What’s Up
Design for living
The Professional Gallery of the Ontario College of Art & Design (OCAD) will host Design for the Other 90%, an exhibition organized by the Smithsonian Institute’s Cooper-Hewitt, National Design Museum. Curated by Cynthia E. Smith, it brings together design solutions addressing the basic needs of poor and marginalized populations not traditionally serviced by professional designers.
The exhibition explores a growing movement among designers to design low-cost solutions for the “other 90%” -that is, the 5.8 billion people (out of the world’s total population of 6.5 billion people) who have little or no access to most of the products and services many of us take for granted. Design for the Other 90% looks at how individuals and organizations are finding unique ways to address the basic challenges of survival and progress (for example, nearly half of the other 90 per cent do not have regular access to food, clean water or shelter).

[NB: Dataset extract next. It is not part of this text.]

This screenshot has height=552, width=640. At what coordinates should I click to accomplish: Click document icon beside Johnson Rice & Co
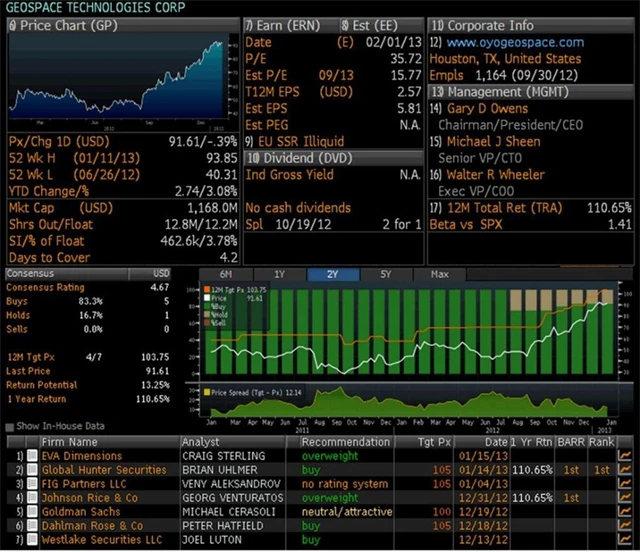point(32,498)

“Unconventionally, this exhibition highlights products that are economically self-sustaining, yet affordable to people living on a dollar a day -inexpensive irrigation systems for farming, for instance,” says Charles Reeve, curator of the Professional Gallery. “The new forms of ingenuity here focus on pressing issues like poverty relief and environmental sustainability, both of which are key themes in what we teach and research here at OCAD.”
Currently showing at the Walker Art Center in Minneapolis, Design for the Other 90% launches as part of OCAD’s Scotiabank Nuit Blanche programming. Toronto is the only Canadian stop for the touring exhibition. While it’s in town, the Design Exchange will present a complementary program of exhibits and events.
Design for the Other 90% runs at OCAD’s Professional Gallery from Oct. 4 until Jan. 25, 2009.
Design DNA
In 2005, “design guy” Adrian Salamunovic and “biotech guy” Nazim Ahmed launched DNA 11 in a small apartment in Ottawa, armed with $2,000 and an idea: to create personalized, custom art from a sample of a person’s DNA or fingerprint. Today the company is thriving, with clients in more than 50 countries around the world and its own state-of-the-art printing facility within 3,000 square feet of studio space.
Here’s how it works. DNA 11 sends the customer a collection kit, from which it produces either a DNA Portrait or Fingerprint Portrait. Both are available in multiple colours and sizes, and printed on quality canvas. A wide variety of framing options are available. New this year is the Kiss Portrait, made from a customer’s lip print.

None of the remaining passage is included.